In the guise of news, CNN’s disingenuous anchors are righteously indignant, in what they say, and how they say it. They have become a caricature, less because of their manifest unfairness, more because of their stupidity. Simply put, they are doing the nearly impossible, following the lead of Chuck Schumer, Nancy Pelosi, et al. in making the “bully” Trump an underdog.
Recall on Friday, at the start of the clearly dreadful Hurricane Harvey, that Schumer egregiously charged Trump with using the hurricane to obfuscate his nefarious, contemporaneous acts, such as: …CNN suggested President Trump was using the epic natural disaster as a cover for the forgettable departure of Sebastian Gorka from a scarcely defined position at the National Security Council, and the anticlimactic pardon of former Sheriff Joe Arpaio, the expected transgendered policy, and the almost weekly North Korean missile tests.
About CNN’s aberrations, viewers are, consequently, numb… until yesterday, when CNN outdid itself, “analyzing” President Trump’s trip to ground zero (adjacent).
“Did he show enough empathy?” smug anchor Erin Burnett asked, we thought rhetorically, as if anyone wondered.
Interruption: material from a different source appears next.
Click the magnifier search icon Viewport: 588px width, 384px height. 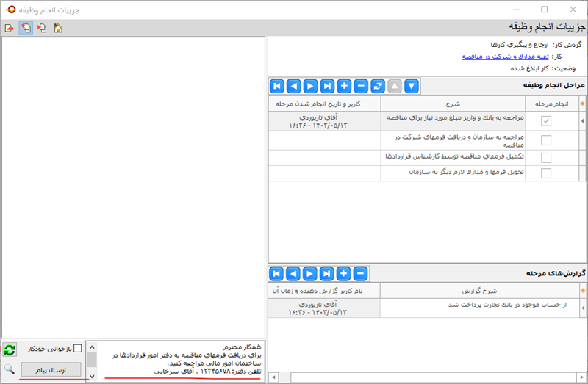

She and her colleagues proved again not only their absurdity, but a distinct lack of class. Within the same time frame, the network had covered the death of a Houston police officer and interviewed Virginia Saldivar, whose four grandchildren had drowned in a car.
Her guests, almost embarrassed for Burnett, tried to ignore her.
“If he treats this [help and recovery] like a business,” Ben Ferguson, a conservative often critical of Trump finally noted, “that’s a good thing.”
“People are being rescued…government is doing a good job,” Ferguson observed, charitably reminding Burnett, “We should not be talking politics.”
Burnett looked forlorn.
“Dan,” she quickly turned to Dan Pfeiffer, former communications director for no less than President Barack Obama, hoping that Pfeiffer would take the carrot. “Is he [Trump, that is, not Ferguson] setting the right tone?”
Trump apparently was too upbeat for Burnett, because the president had told the people in Corpus Christi, “We love you. What a crowd! What a turnout!” Of course, Trump’s contextual remarks praised the spirit and resilience of Texans and also the courage and dedication of their first-responders.
“His tone was a little off,” Pfeiffer had responded matter of factly, even charitably, trying to take Burnett off the hook, then added: “But that’s not important.”
Even a former Obama flack was not buying.
Visibly upset, Burnett persisted: “Everybody roots for him to get it right, but there are questions of timing.” She then faulted Trump for praising the governor and Houston officials, somehow prematurely. “Will he regret that?” she asked.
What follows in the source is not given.